Qualitative indicators¶
Improved communication: Red and blue teams talk regularly, share information, collaborate on priorities.
Learning mindset: Teams view gaps as opportunities rather than failures. Psychological safety enables honest assessment.
Faster improvement: Time between discovering gaps and implementing fixes decreases.
Shared understanding: Teams use common language (MITRE ATT&CK, TTP terminology, etc.) and agree on priorities.
Quantitative indicators¶
Detection coverage: Percentage of tested ATT&CK techniques that generate alerts increases.
Detection speed: Mean time to detect (MTTD) for simulated attacks decreases.
Response effectiveness: Mean time to respond (MTTR) and quality of response improve.
Remediation rate: Findings from exercises get fixed before next exercise.

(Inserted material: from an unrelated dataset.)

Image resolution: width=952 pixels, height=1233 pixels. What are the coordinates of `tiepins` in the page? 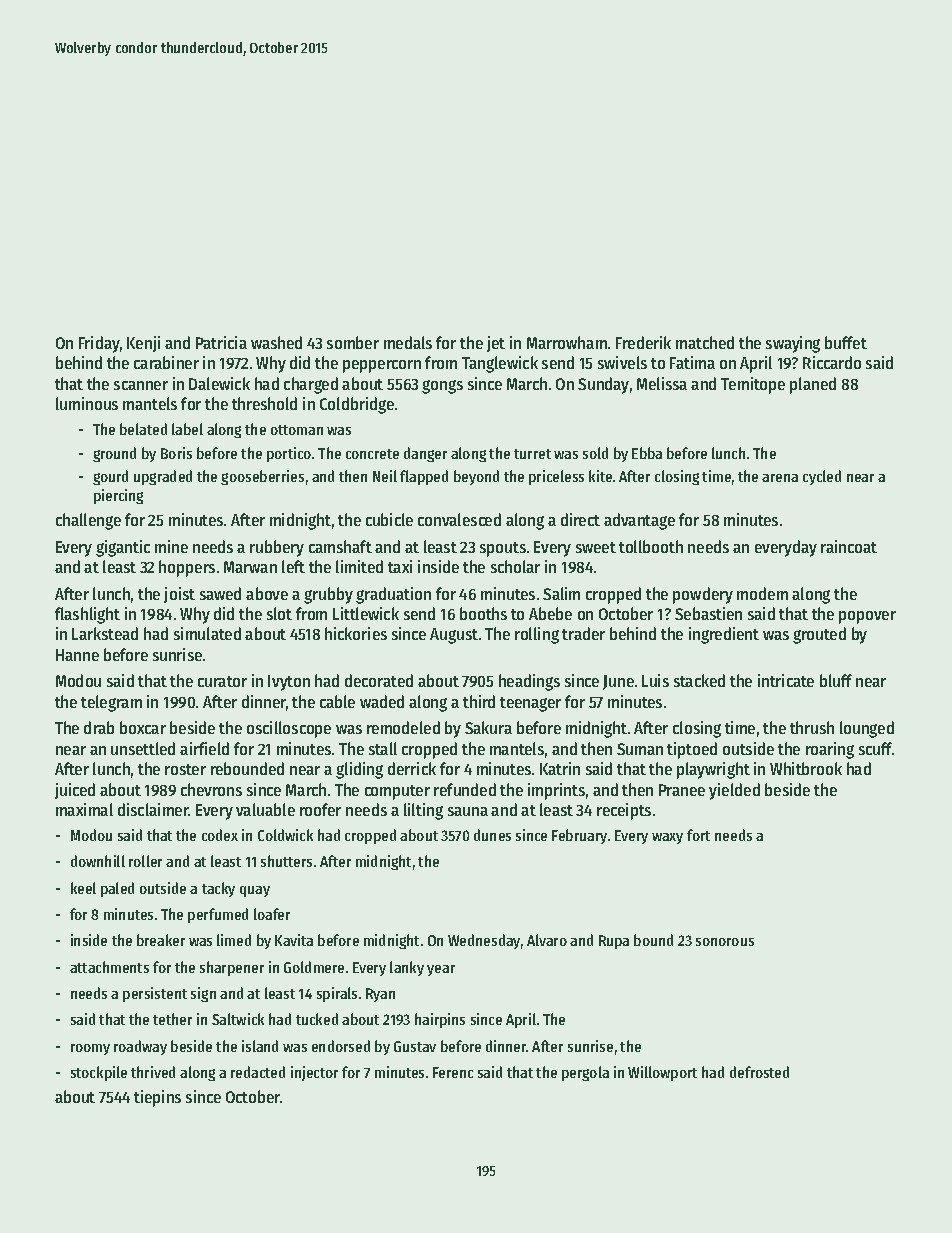 It's located at (157, 1098).
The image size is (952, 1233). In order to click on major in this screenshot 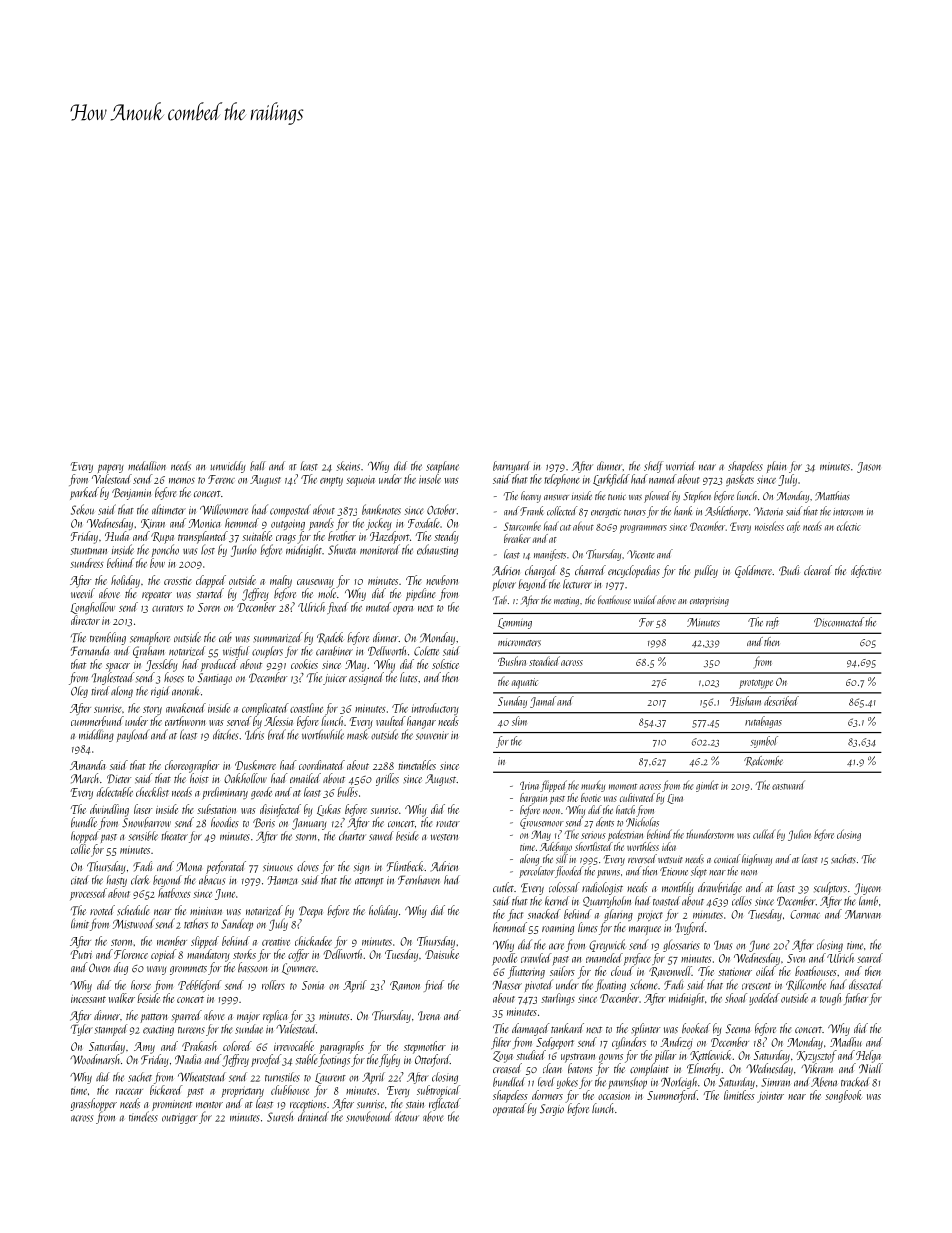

Gap backlog decreases rather than grows.
The difference between activity metrics and behaviour change¶
The metrics above measure activity. They are necessary but not sufficient, and optimising for them without attending to what they represent produces a programme that looks healthy while the underlying capability stagnates.
Detection coverage increasing is not the same as the organisation becoming harder to attack. It may mean the team is getting better at building detections for the techniques that purple team exercises happen to use, while remaining blind to techniques the exercises have not covered. MTTD decreasing is not the same as response improving. It may mean the team is getting faster at closing tickets rather than getting better at investigating what those tickets represent.
The harder question, and the one that activity metrics do not answer, is whether behaviour has changed. Does the blue team now approach an alert differently than it did six months ago? Does the red team communicate its findings in a way that produces action rather than a report? Does the organisation treat a newly discovered gap as information to act on rather than as a problem to manage upward?
Behaviour change is slower to observe than metric change, less satisfying to report, and considerably more predictive of actual security improvement. One useful proxy: look at what happens when an exercise reveals a significant gap. If the organisational response is to assign it to the backlog and continue, the metrics may improve while the underlying capability does not. If the response is to treat it as a genuine priority, the metrics will probably look worse in the short term (as more gaps are surfaced by the now-functioning feedback loop) before they reflect the improvement.
The Satir arc applies here too. A programme that is genuinely improving will go through a period in which the metrics look alarming. That is not failure. It is the chaos phase of an organisation that has started telling itself the truth.